Instead of the intervals I had previously planned to do, I spent this week weight training, walking through my work breaks, and waiting for my hamstrings to feel more normal.
A week off did the hamstrings good, and in the interim I researched through different training plans ahead of Vancouver 2022. This time around, I am looking to not improvise or handwrite any plans and am looking to follow more of a specific plan.
Though I had hoped to trickle in the easy interval approach, I can see the curve to get in condition for that probably isn’t going to work right now. But I also want to start running and training soon, and want to set myself up for being in good marathon condition.
Go figure I accidentally find what might be the right marathon plan for what I need right now, early this morning over coffee.

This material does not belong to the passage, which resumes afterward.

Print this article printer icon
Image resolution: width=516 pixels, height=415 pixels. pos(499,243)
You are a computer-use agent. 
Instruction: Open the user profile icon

I’ve worked with Hal Higdon‘s traditional training plans in the past while developing my running abilities, and they’d done me good for what I needed. I dabbled after that in other different training approaches and kind of left Higdon’s specific plans behind, but I’ve always come back to his basic principles, and I had in fact considered one of his marathon plans for Vancouver before exploring other templates.
While looking over his intermediate marathon plan, which is okay but is a little light on tempo, speed and pace work… I didn’t see any mention about how he’d fit in strength training, and went googling to see where he discusses it.
The results ended up showing me a marathon training plan of his I hadn’t seen: Marathon 3.
Marathon 3 is a recently written training plan of his that more closely resembles the FIRST template, where you run 3 times a week and then cross train on other days. Higdon though does have you run easy for most of his run workouts, rather than FIRST’s approach of making you go hard each time. Also, back to my original point, Higdon mentions that you should strength train on the Monday and Wednesday off days in the plan.
M-3 also has you run longer and easy on most of the midweek runs, plus run a lot of tune up races, which I like. And the quality midweek workout cycles between different workouts (tempo runs, pace runs, easy runs). Also, the plan is 24 weeks long, longer than Higdon’s other plans and most others. You also cap off the week with a long cross training workout, instead of the medium distance run followed immediately by a long run.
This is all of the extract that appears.